Alain Marcoen strikingly photographed La Promesse in a beautiful series of hues that could almost be called "naturalist expressionism," which fits Jean-Pierre and Luc Dardenne's approach to filmmaking to a tee. The colors are soft with some intentional grain, but there's a lyrical, almost ghostly quality to the images that was obviously planned. The Criterion transfer is dependably exceptional, as it maintains the intentional grittiness of the image while subtly improving on the presentation you may have seen in a college theater. Blemishes have been eliminated, but the lively scruffiness remains. The 5.1 mix is an upgrade from the film's original 2.0 mono track and it's immersive without indulging in show-off techie excess. The integrity of this film's aesthetic has been respected and honored.
The extras, slim but substantive, collectively refute the ill-advised notion of the Dardennes' films as miraculous found objects.

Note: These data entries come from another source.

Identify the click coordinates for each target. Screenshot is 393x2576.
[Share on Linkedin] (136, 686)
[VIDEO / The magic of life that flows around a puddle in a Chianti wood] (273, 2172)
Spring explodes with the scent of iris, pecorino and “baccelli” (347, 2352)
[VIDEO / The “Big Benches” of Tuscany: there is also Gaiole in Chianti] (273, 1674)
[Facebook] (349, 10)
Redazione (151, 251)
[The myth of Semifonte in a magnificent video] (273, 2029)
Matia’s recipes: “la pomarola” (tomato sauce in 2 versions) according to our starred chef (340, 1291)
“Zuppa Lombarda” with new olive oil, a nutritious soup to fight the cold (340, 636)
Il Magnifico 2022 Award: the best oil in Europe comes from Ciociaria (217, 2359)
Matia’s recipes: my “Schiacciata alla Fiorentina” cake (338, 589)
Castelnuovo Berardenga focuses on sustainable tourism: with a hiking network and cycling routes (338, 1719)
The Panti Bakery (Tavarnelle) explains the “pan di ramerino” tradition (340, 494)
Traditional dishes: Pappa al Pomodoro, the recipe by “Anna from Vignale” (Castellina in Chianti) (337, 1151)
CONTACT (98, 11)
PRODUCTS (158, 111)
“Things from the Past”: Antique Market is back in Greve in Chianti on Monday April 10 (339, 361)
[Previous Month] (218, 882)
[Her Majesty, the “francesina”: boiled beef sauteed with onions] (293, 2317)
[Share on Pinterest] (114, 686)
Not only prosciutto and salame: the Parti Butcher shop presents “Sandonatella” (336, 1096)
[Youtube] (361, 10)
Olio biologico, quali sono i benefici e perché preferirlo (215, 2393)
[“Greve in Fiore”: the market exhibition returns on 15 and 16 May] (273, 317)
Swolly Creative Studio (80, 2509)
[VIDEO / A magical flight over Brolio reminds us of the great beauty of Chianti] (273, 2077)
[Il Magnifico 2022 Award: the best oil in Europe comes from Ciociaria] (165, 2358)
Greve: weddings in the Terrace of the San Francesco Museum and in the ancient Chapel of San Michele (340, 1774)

Scott Foundas's interview with Jean-Pierre and Luc Dardenne is an exceptional 60-minute piece that affords the filmmakers the opportunity to share the creative frustration that led to their pivotal conception of La Promesse. They also discuss the filmmakers' intensive shaping of narrative structure (their screenplays often include a number of rigorously planned and unconventional ellipses) and considerable cast rehearsals. Complementing the Foundas piece are brief interviews with actors Jérémie Renier and Olivier Gourmet that offer a welcome actors' perspective on the Dardennes' filmmaking methods. Also included is a perceptive essay by film critic Kent Jones and a theatrical trailer.
La Promesse would be important enough if it was merely Jean-Pierre and Luc Dardenne's break-out film, but it's also one of their best.